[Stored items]
━━━━━━━━━━

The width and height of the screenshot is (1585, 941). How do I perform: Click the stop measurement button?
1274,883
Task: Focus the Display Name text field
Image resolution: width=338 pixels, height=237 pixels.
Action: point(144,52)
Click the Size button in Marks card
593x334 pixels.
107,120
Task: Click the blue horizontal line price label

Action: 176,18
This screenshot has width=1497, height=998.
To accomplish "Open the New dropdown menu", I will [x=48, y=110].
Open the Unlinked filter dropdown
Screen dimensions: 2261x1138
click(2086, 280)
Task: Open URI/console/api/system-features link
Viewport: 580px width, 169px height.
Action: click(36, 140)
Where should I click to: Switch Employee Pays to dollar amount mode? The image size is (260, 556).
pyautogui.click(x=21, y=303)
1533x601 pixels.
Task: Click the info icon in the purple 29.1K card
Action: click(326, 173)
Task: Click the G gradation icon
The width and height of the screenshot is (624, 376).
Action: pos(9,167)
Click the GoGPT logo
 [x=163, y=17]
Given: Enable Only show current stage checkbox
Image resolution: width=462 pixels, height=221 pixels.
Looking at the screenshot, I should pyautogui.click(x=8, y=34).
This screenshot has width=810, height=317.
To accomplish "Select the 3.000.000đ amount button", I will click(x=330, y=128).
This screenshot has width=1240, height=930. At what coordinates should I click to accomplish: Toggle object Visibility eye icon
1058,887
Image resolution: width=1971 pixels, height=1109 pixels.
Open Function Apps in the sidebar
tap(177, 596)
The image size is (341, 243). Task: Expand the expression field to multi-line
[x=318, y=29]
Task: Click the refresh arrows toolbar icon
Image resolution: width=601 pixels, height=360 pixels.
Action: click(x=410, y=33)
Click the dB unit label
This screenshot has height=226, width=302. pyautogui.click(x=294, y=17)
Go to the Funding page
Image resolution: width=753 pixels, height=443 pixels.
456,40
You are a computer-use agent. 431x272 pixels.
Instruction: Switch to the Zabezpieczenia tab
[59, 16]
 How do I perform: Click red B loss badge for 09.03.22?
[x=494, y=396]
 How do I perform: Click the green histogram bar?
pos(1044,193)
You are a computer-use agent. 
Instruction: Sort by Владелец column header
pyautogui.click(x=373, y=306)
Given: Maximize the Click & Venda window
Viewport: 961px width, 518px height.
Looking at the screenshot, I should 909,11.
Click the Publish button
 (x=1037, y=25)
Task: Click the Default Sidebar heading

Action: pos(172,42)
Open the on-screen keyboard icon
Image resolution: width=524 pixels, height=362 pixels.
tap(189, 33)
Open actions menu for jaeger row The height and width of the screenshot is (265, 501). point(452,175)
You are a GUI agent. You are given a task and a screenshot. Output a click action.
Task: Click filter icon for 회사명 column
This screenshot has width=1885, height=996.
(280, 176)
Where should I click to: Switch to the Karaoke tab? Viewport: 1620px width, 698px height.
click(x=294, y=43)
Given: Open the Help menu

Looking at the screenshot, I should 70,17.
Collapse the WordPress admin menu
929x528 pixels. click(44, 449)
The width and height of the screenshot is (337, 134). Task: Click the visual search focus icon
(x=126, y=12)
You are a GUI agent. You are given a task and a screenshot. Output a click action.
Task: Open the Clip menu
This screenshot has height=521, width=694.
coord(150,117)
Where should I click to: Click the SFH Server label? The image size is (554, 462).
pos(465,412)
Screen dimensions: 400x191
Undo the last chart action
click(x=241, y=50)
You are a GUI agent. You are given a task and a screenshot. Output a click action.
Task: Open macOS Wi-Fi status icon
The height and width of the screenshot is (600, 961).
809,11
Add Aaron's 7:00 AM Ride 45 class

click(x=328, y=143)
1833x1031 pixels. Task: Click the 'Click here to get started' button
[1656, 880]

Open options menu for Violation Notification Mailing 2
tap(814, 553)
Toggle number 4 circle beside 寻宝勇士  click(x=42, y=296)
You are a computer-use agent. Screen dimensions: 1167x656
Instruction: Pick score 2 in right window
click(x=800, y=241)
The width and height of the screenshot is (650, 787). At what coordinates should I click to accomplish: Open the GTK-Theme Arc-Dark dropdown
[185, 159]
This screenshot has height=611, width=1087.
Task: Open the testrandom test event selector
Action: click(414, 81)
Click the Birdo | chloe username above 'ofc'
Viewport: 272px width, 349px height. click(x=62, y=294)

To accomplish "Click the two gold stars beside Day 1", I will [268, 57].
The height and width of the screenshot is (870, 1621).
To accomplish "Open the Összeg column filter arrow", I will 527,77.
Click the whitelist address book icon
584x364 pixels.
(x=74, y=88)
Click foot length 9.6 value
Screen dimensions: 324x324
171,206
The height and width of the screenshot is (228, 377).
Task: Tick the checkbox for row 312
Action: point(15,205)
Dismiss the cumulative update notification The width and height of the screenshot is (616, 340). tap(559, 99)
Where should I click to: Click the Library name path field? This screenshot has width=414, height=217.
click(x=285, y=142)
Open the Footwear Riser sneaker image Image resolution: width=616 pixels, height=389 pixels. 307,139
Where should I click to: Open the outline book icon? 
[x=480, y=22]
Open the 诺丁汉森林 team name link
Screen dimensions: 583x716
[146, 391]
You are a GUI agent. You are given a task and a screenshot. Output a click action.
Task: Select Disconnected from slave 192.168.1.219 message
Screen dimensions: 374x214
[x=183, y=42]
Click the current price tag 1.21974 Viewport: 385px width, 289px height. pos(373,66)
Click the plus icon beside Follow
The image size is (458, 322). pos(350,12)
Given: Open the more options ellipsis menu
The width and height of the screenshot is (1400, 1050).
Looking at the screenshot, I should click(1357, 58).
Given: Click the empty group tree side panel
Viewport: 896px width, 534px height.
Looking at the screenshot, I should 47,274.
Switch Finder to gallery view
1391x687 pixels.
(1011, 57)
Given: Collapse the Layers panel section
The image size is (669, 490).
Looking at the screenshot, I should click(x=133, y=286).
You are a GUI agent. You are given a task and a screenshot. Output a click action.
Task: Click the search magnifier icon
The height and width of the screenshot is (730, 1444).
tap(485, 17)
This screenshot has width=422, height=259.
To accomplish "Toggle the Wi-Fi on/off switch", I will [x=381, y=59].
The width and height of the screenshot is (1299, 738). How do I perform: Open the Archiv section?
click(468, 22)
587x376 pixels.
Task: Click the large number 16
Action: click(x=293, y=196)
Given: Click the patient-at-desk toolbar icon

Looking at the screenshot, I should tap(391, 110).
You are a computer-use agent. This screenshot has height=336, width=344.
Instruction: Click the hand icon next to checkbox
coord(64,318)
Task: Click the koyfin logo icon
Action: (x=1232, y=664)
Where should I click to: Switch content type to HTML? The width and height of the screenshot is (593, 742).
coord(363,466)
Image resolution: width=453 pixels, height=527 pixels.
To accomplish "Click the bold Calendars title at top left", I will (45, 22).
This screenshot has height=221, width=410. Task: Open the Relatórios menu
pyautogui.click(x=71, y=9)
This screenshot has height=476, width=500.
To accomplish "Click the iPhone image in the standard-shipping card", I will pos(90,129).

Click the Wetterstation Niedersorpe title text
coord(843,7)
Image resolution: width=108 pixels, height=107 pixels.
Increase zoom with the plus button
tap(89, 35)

━━━━━━━━━━

(EXERCISE) Write out all the rows above again, swapping each occurrence of "Instruction" for "Directive" and keeping everything else unchanged.

(WORKED ANSWER)
The width and height of the screenshot is (1585, 941). How do I perform: Click the stop measurement button?
1274,883
Task: Focus the Display Name text field
Image resolution: width=338 pixels, height=237 pixels.
Action: point(144,52)
Click the Size button in Marks card
593x334 pixels.
107,120
Task: Click the blue horizontal line price label

Action: 176,18
This screenshot has width=1497, height=998.
To accomplish "Open the New dropdown menu", I will [x=48, y=110].
Open the Unlinked filter dropdown
Screen dimensions: 2261x1138
click(2086, 280)
Task: Open URI/console/api/system-features link
Viewport: 580px width, 169px height.
Action: click(36, 140)
Where should I click to: Switch Employee Pays to dollar amount mode? The image size is (260, 556).
pyautogui.click(x=21, y=303)
1533x601 pixels.
Task: Click the info icon in the purple 29.1K card
Action: click(326, 173)
Task: Click the G gradation icon
The width and height of the screenshot is (624, 376).
Action: pos(9,167)
Click the GoGPT logo
 [x=163, y=17]
Given: Enable Only show current stage checkbox
Image resolution: width=462 pixels, height=221 pixels.
Looking at the screenshot, I should pyautogui.click(x=8, y=34).
This screenshot has width=810, height=317.
To accomplish "Select the 3.000.000đ amount button", I will click(x=330, y=128).
This screenshot has width=1240, height=930. At what coordinates should I click to accomplish: Toggle object Visibility eye icon
1058,887
Image resolution: width=1971 pixels, height=1109 pixels.
Open Function Apps in the sidebar
tap(177, 596)
The image size is (341, 243). Task: Expand the expression field to multi-line
[x=318, y=29]
Task: Click the refresh arrows toolbar icon
Image resolution: width=601 pixels, height=360 pixels.
Action: click(x=410, y=33)
Click the dB unit label
This screenshot has height=226, width=302. pyautogui.click(x=294, y=17)
Go to the Funding page
Image resolution: width=753 pixels, height=443 pixels.
456,40
You are a computer-use agent. 431x272 pixels.
Directive: Switch to the Zabezpieczenia tab
[59, 16]
 How do I perform: Click red B loss badge for 09.03.22?
[x=494, y=396]
 How do I perform: Click the green histogram bar?
pos(1044,193)
You are a computer-use agent. 
Directive: Sort by Владелец column header
pyautogui.click(x=373, y=306)
Given: Maximize the Click & Venda window
Viewport: 961px width, 518px height.
Looking at the screenshot, I should 909,11.
Click the Publish button
 (x=1037, y=25)
Task: Click the Default Sidebar heading

Action: pos(172,42)
Open the on-screen keyboard icon
Image resolution: width=524 pixels, height=362 pixels.
tap(189, 33)
Open actions menu for jaeger row The height and width of the screenshot is (265, 501). point(452,175)
You are a GUI agent. You are given a task and a screenshot. Output a click action.
Task: Click filter icon for 회사명 column
This screenshot has width=1885, height=996.
(280, 176)
Where should I click to: Switch to the Karaoke tab? Viewport: 1620px width, 698px height.
click(x=294, y=43)
Given: Open the Help menu

Looking at the screenshot, I should 70,17.
Collapse the WordPress admin menu
929x528 pixels. click(44, 449)
The width and height of the screenshot is (337, 134). Task: Click the visual search focus icon
(x=126, y=12)
You are a GUI agent. You are given a task and a screenshot. Output a click action.
Task: Open the Clip menu
This screenshot has height=521, width=694.
coord(150,117)
Where should I click to: Click the SFH Server label? The image size is (554, 462).
pos(465,412)
Screen dimensions: 400x191
Undo the last chart action
click(x=241, y=50)
You are a GUI agent. You are given a task and a screenshot. Output a click action.
Task: Open macOS Wi-Fi status icon
The height and width of the screenshot is (600, 961).
809,11
Add Aaron's 7:00 AM Ride 45 class

click(x=328, y=143)
1833x1031 pixels. Task: Click the 'Click here to get started' button
[1656, 880]

Open options menu for Violation Notification Mailing 2
tap(814, 553)
Toggle number 4 circle beside 寻宝勇士  click(x=42, y=296)
You are a computer-use agent. Screen dimensions: 1167x656
Directive: Pick score 2 in right window
click(x=800, y=241)
The width and height of the screenshot is (650, 787). At what coordinates should I click to accomplish: Open the GTK-Theme Arc-Dark dropdown
[185, 159]
This screenshot has height=611, width=1087.
Task: Open the testrandom test event selector
Action: click(414, 81)
Click the Birdo | chloe username above 'ofc'
Viewport: 272px width, 349px height. click(x=62, y=294)

To accomplish "Click the two gold stars beside Day 1", I will [268, 57].
The height and width of the screenshot is (870, 1621).
To accomplish "Open the Összeg column filter arrow", I will 527,77.
Click the whitelist address book icon
584x364 pixels.
(x=74, y=88)
Click foot length 9.6 value
Screen dimensions: 324x324
171,206
The height and width of the screenshot is (228, 377).
Task: Tick the checkbox for row 312
Action: point(15,205)
Dismiss the cumulative update notification The width and height of the screenshot is (616, 340). tap(559, 99)
Where should I click to: Click the Library name path field? This screenshot has width=414, height=217.
click(x=285, y=142)
Open the Footwear Riser sneaker image Image resolution: width=616 pixels, height=389 pixels. 307,139
Where should I click to: Open the outline book icon? 
[x=480, y=22]
Open the 诺丁汉森林 team name link
Screen dimensions: 583x716
[146, 391]
You are a GUI agent. You are given a task and a screenshot. Output a click action.
Task: Select Disconnected from slave 192.168.1.219 message
Screen dimensions: 374x214
[x=183, y=42]
Click the current price tag 1.21974 Viewport: 385px width, 289px height. pos(373,66)
Click the plus icon beside Follow
The image size is (458, 322). pos(350,12)
Given: Open the more options ellipsis menu
The width and height of the screenshot is (1400, 1050).
Looking at the screenshot, I should click(1357, 58).
Given: Click the empty group tree side panel
Viewport: 896px width, 534px height.
Looking at the screenshot, I should 47,274.
Switch Finder to gallery view
1391x687 pixels.
(1011, 57)
Given: Collapse the Layers panel section
The image size is (669, 490).
Looking at the screenshot, I should click(x=133, y=286).
You are a GUI agent. You are given a task and a screenshot. Output a click action.
Task: Click the search magnifier icon
The height and width of the screenshot is (730, 1444).
tap(485, 17)
This screenshot has width=422, height=259.
To accomplish "Toggle the Wi-Fi on/off switch", I will [x=381, y=59].
The width and height of the screenshot is (1299, 738). How do I perform: Open the Archiv section?
click(468, 22)
587x376 pixels.
Task: Click the large number 16
Action: click(x=293, y=196)
Given: Click the patient-at-desk toolbar icon

Looking at the screenshot, I should tap(391, 110).
You are a computer-use agent. This screenshot has height=336, width=344.
Directive: Click the hand icon next to checkbox
coord(64,318)
Task: Click the koyfin logo icon
Action: (x=1232, y=664)
Where should I click to: Switch content type to HTML? The width and height of the screenshot is (593, 742).
coord(363,466)
Image resolution: width=453 pixels, height=527 pixels.
To accomplish "Click the bold Calendars title at top left", I will (45, 22).
This screenshot has height=221, width=410. Task: Open the Relatórios menu
pyautogui.click(x=71, y=9)
This screenshot has height=476, width=500.
To accomplish "Click the iPhone image in the standard-shipping card", I will pos(90,129).

Click the Wetterstation Niedersorpe title text
coord(843,7)
Image resolution: width=108 pixels, height=107 pixels.
Increase zoom with the plus button
tap(89, 35)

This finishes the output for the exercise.